- **Work order**: Write every record below out exactly; no images.
──────── Records provided
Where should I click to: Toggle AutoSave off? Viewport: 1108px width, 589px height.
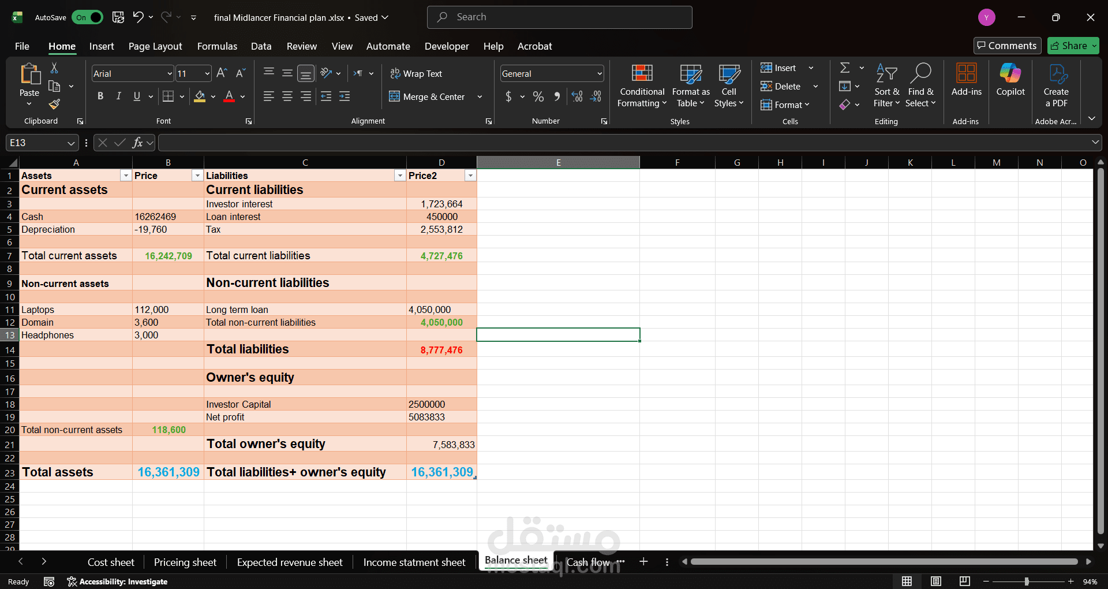coord(88,17)
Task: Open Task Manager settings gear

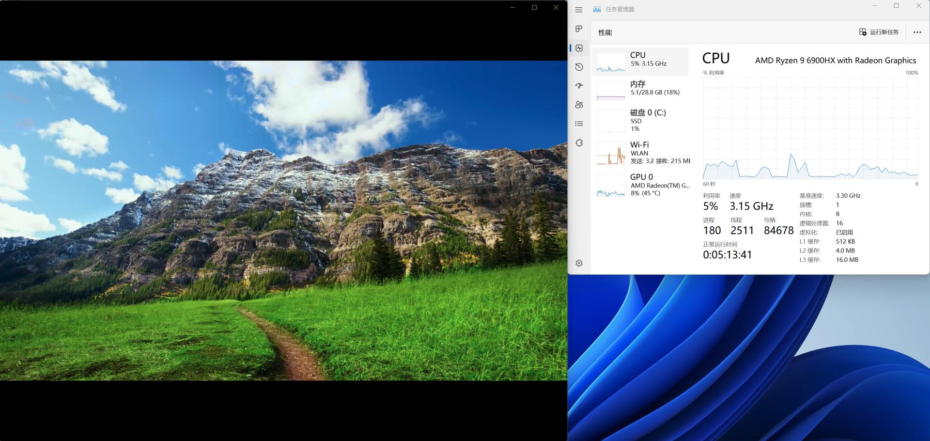Action: [579, 263]
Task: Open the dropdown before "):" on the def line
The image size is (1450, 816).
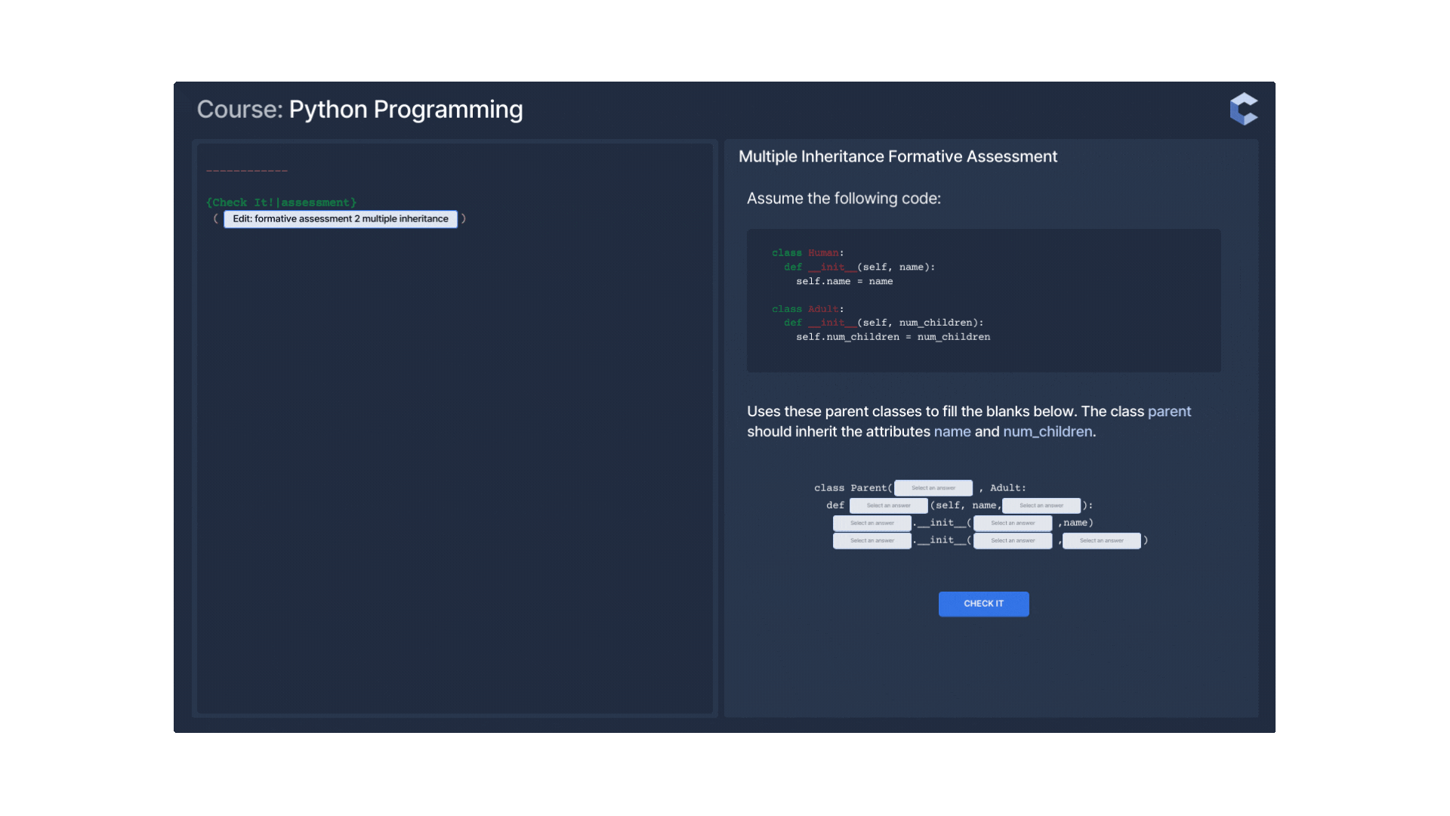Action: pyautogui.click(x=1041, y=505)
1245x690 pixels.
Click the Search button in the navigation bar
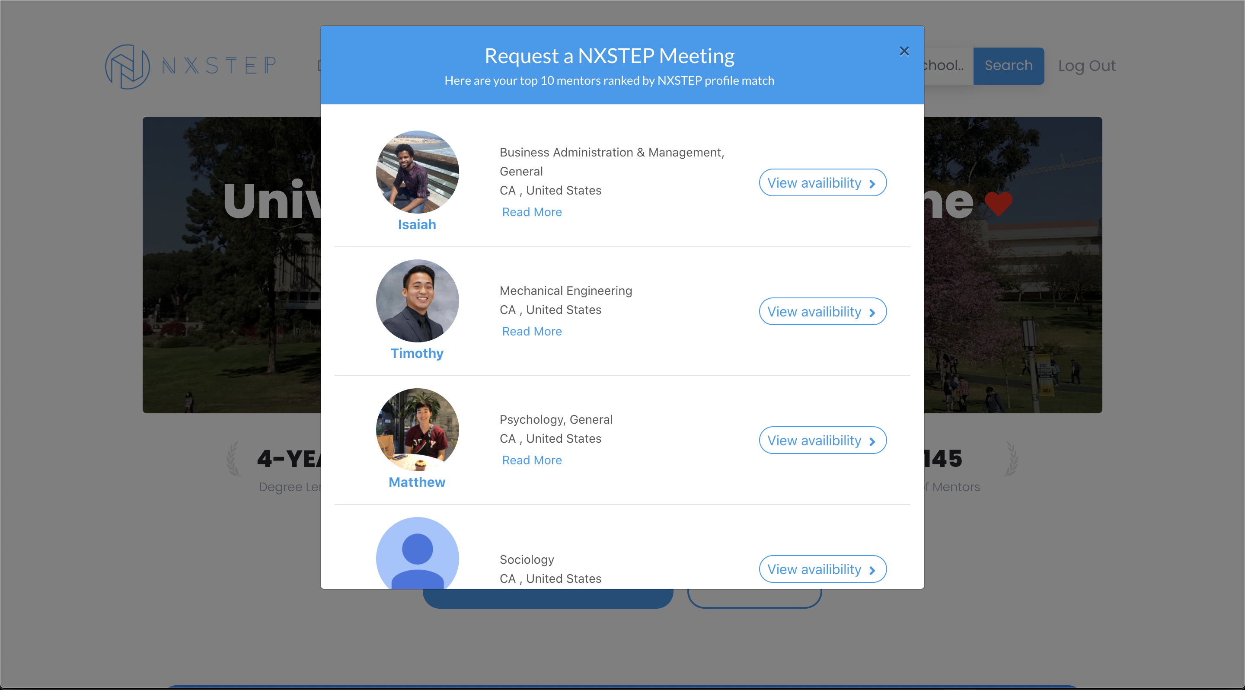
────────────────
- **Written solution**:
Where should I click to: Toggle AutoSave off? Viewport: 1108px width, 589px height.
coord(88,17)
Task: Open Task Manager settings gear

Action: [579, 263]
Task: Open the dropdown before "):" on the def line
The image size is (1450, 816).
Action: pyautogui.click(x=1041, y=505)
1245x690 pixels.
Click the Search button in the navigation bar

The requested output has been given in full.